Count Dracula's Great Love opens outside a creepy old sanitorium in the Carpathian Mountains as two delivery men arrive with a large, heavy man-shaped crate. The owner, Doctor Wendell Marlowe (Paul Naschy), has just purchased the sanitorium, but has not yet moved in. Realizing that these rich castle-owning types have money and jewels just lying around, they decide to wander about and see if there is anything they can steal. One is struck in the head with an ax and the other gets his throat ripped out by a man in a black cape with velvet lining.

Meanwhile, a stagecoach loaded with four beautiful young women - Karen (Haydee Politoff), Senta (Rosanna Yanni), Marlene (Ingrid Garbo), and Elke (Mirta Miller) and their friend Imre Polvi (Vic Winner), a strapping young male, loses a carriage wheel while traveling through the infamous Borgo Pass. When the stagecoach driver is killed in a freak accident, the five passengers seek shelter from an oncoming storm in the nearby sanitorium, where they are welcomed by Doctor Marlowe. Their host invites them into his home and lets them stay for as long as they need to.

Of course, Marlowe is really Count Dracula. It is not before long that the new guests are bitten one by one, composing Dracula's new army of the undead - save for the virginal Karen. Dracula seeks the rebirth of his daughter Radna and in order to bring about her resurrection, Dracula must complete a blood ritual and convince Karen to voluntarily join him as his immortal bride in eternal darkness.

He seduces all of the girls but Karen, and then chains them in his dungeon. At the end of the film, he kills them by exposing them to sunlight. When he seduces Karen, he knows he has found true love. He tells Karen that he loves her and he cannot go through with the ritual. Karen rejects his offer to become one of the living dead, so he commits suicide by thrusting a wooden stake into his own heart and before he dies, he utters her name.

== Cast ==
- Paul Naschy dual role as Count Dracula / Dr. Wendell Marlowe
- Rosanna Yanni as Senta
- Haydée Politoff as Karen
- Mirta Miller as Elke
- Ingrid Garbo as Marlene
- Víctor Alcázar as Imre Polvi
- José Manuel Martín as 1st hired hand
- Álvaro de Luna as 2nd hired hand
- Julia Peña as peasant woman
- Susana Latour as victim in Karen's dream - image in negative
- Loreta Tovar - female victim in bed
- Benito Pavón
- Leandro San José

==Production==
The shoot was plagued with problems. A car accident on a windy mountain road resulted in a head injury for Haydee Politoff, crew members were injured when some scenery collapsed on them, and a chemical used in the special effects scenes turned out to be toxic and seriously sickened both Ingrid Garbo and Mirta Miller. While Politoff recovered from her head injury, Naschy and Aguirre temporarily halted all work on the film and in the meantime commenced work on their next project together, The Hunchback of the Morgue. By the time she was back at work they had completely finished filming Hunchback, and immediately returned to work on Count Dracula.

The underground cellars in the film were shot in an old bunker under the Parque de el Capricho in Madrid, which used to serve as the headquarters for the Republican Army during the Spanish Civil War.

#### Tasks for this exercise:
A) According to the film article, where were the underground cellars in the film shot?
B) Quote the film article from "Of course, Marlowe" up to and including "utters her name.".

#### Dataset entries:
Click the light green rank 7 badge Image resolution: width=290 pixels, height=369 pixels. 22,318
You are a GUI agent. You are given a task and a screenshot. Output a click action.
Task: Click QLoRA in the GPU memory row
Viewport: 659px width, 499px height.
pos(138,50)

#### Answers in order:
A) In an old bunker under the Parque de el Capricho in Madrid.

B)
Of course, Marlowe is really Count Dracula. It is not before long that the new guests are bitten one by one, composing Dracula's new army of the undead - save for the virginal Karen. Dracula seeks the rebirth of his daughter Radna and in order to bring about her resurrection, Dracula must complete a blood ritual and convince Karen to voluntarily join him as his immortal bride in eternal darkness.

He seduces all of the girls but Karen, and then chains them in his dungeon. At the end of the film, he kills them by exposing them to sunlight. When he seduces Karen, he knows he has found true love. He tells Karen that he loves her and he cannot go through with the ritual. Karen rejects his offer to become one of the living dead, so he commits suicide by thrusting a wooden stake into his own heart and before he dies, he utters her name.